Would You Be Interested?
Over the last few years, I've had countless conversations with pastors who want more energy, better health, greater focus, stronger systems, and more margin for what matters most.
I'm considering launching a small beta group called The Optimized Pastor Transformation—a 6-week implementation-focused cohort where a limited number of pastors would work directly with me and Pastor Joel Southerland (Peavine Church) to build practical habits and systems for health, energy, focus, systems, and ministry effectiveness.
This would be a paid beta program with limited seats, not a free training. Joining the wait list simply lets me know you're interested in hearing more if and when it launches.
If that sounds like something you'd like.
Summer sounds restful.
Which is how you know the person saying that has never pastored a church.
For normal people, summer means vacations, slower mornings, cookouts, maybe a beach trip, and pretending sunscreen is a personality.
For pastors?
Summer is weird.
June can be chaos.
Camps.
VBS.
Mission trips.
Student events.
Weddings.
Travel.
Guest speakers.
Odd office rhythms.
Staff vacations.
People out of town.
People back in town.
People asking if you noticed they were out of town.

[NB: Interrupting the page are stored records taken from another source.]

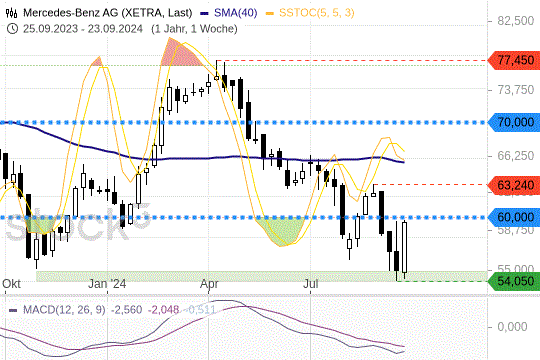Image resolution: width=540 pixels, height=360 pixels.
Task: Click the MACD(12, 26, 9) indicator label
Action: [64, 310]
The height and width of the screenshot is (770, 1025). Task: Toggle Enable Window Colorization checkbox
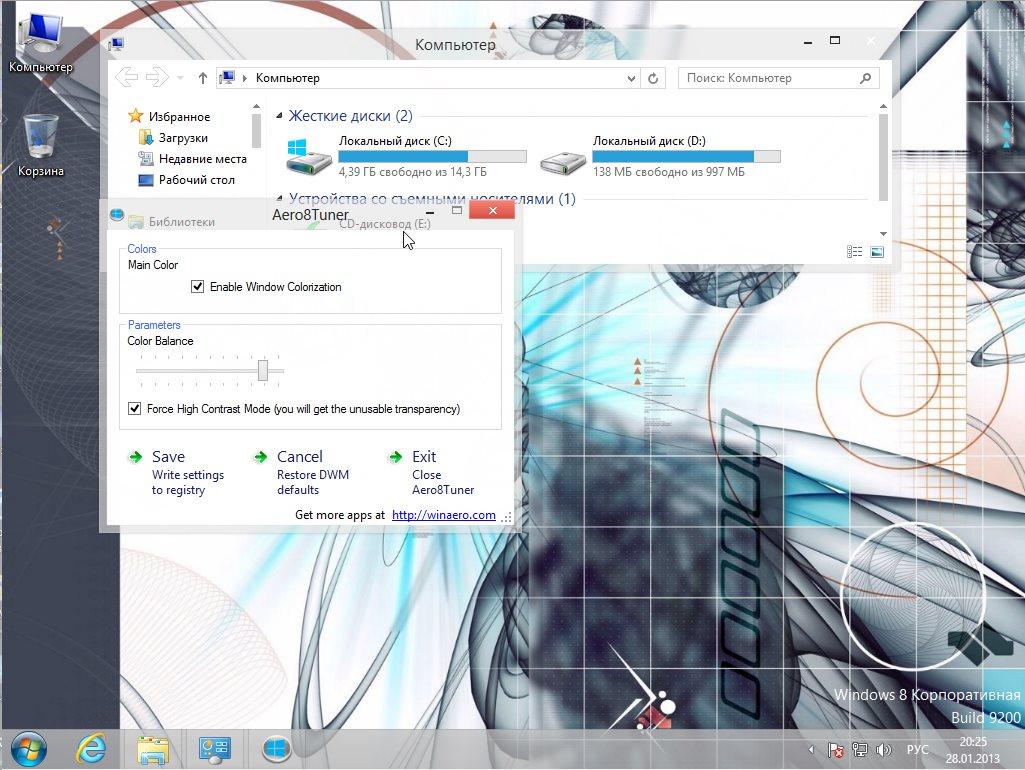[197, 287]
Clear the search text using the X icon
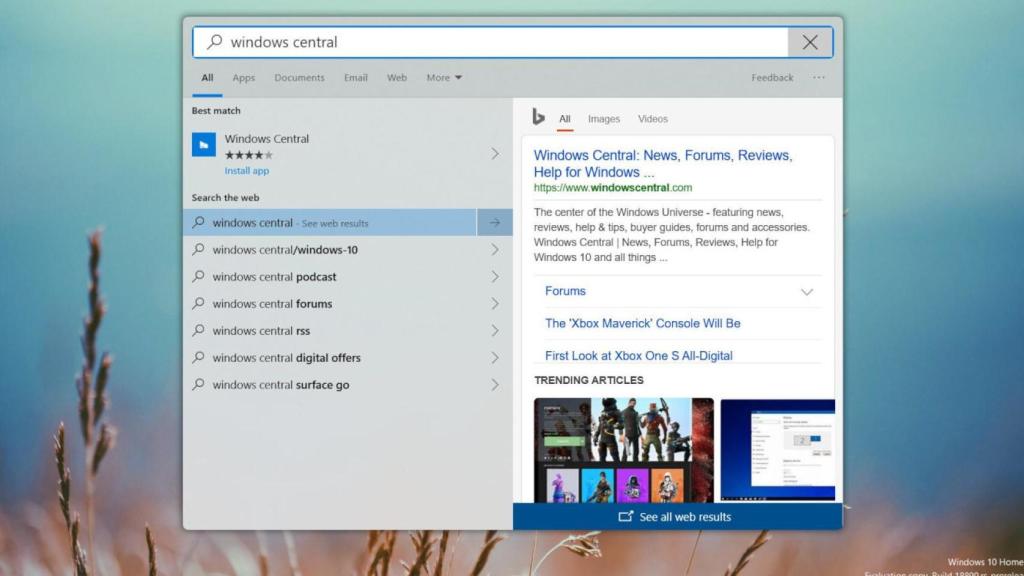1024x576 pixels. [x=810, y=42]
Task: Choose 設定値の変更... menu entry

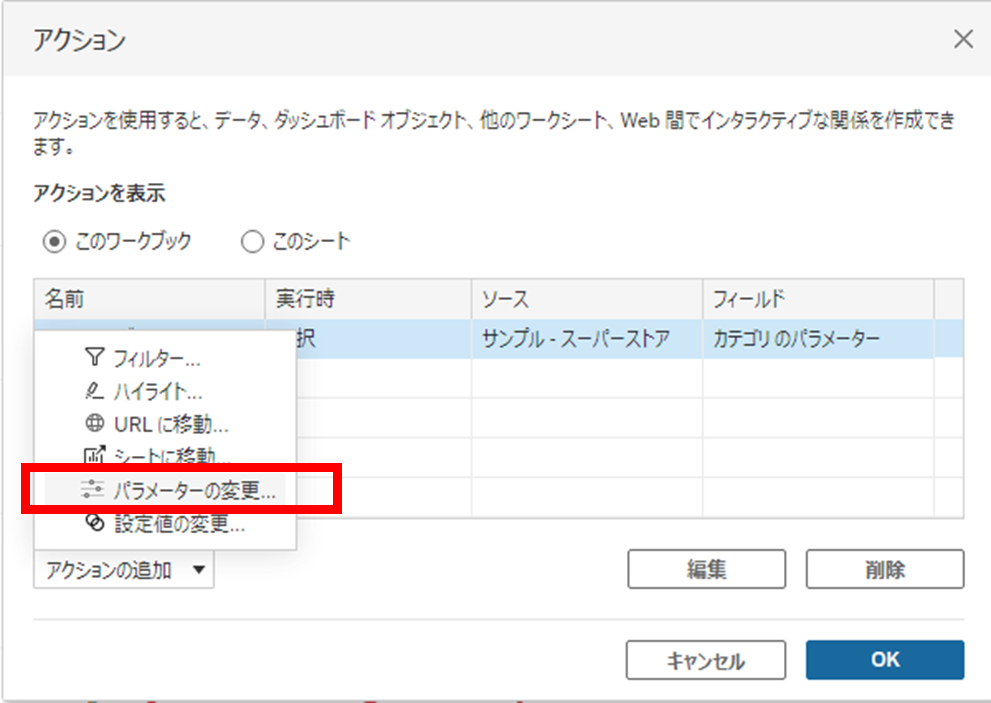Action: point(179,523)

Then July shows up and feels different.
A little more space.
Maybe a vacation.
Maybe a few lighter weeks.
Maybe a chance to breathe.
Maybe a chance to get back in the gym, walk more, study more, read more, spend more time with family, and rebuild some margin.
Then August kicks the door open holding a clipboard.
School resets.
Families return.
Fall ministries launch.
Calendars fill.
Meetings multiply.
And suddenly everyone wants to know the plan.
So here’s the issue:
Summer will not automatically restore you.
If you do not give summer a plan, summer will plan you.
And summer is not always a great planner.
It’s more like a youth intern with access to your calendar and a Red Bull.
June: Keep the Floor
June is often not the month to build your dream routine.
It is the month to keep the floor from collapsing.
I’m feeling this right now myself...
I just got back from preaching a full week of student camp to 700+ at the beach.
I worked all day, preached each night, and had basically no downtime except sleep.
It was a great week.
It was also high output.
A week of camp is not vacation.
It is ministry output while wearing shorts.
And when you come off a high-output week like that, the next move is not pretending you’re a saved Superman.
The next move is maintenance.
Not because you’re lazy.
Because spent strength has to be restored before it becomes depleted strength.
That is what June often requires.
Not perfection.
Maintenance.
You may not be able to hit your ideal gym schedule.
You may not get long study blocks every day.
You may not have perfect meals.
You may not keep the exact same sleep rhythm.
Fine.
But you need a floor.
A floor is the minimum you refuse to fall beneath.
For June, that might mean:
· short daily walks
· protein-first meals
· enough water to remain functionally human
· one strength session per week
· recovery after major output events (and saying no a little more)
· a quick weekly reset so your brain does not turn into a junk drawer
This is not glamorous.
Nobody is making an inspirational documentary about a pastor who ate eggs, walked fifteen minutes, and went to bed before scrolling himself into a coma.
But that is how you keep the floor.
And keeping the floor matters.
Because when June gets chaotic, most pastors don’t fail because they lack ambition.
They fail because their minimums disappear.
The gym vanishes.
The walks stop.
The food gets weird.
The sleep gets hacked to pieces.
The calendar starts driving.
And by the time July arrives, they are not ready to rebuild.
They are just ready to stare into the middle distance and call it rest.
July: Raise the Ceiling
July is different.
July often gives pastors a window.
Not always. Not perfectly. But often.
Maybe you get some vacation time.
Maybe the church schedule breathes a little.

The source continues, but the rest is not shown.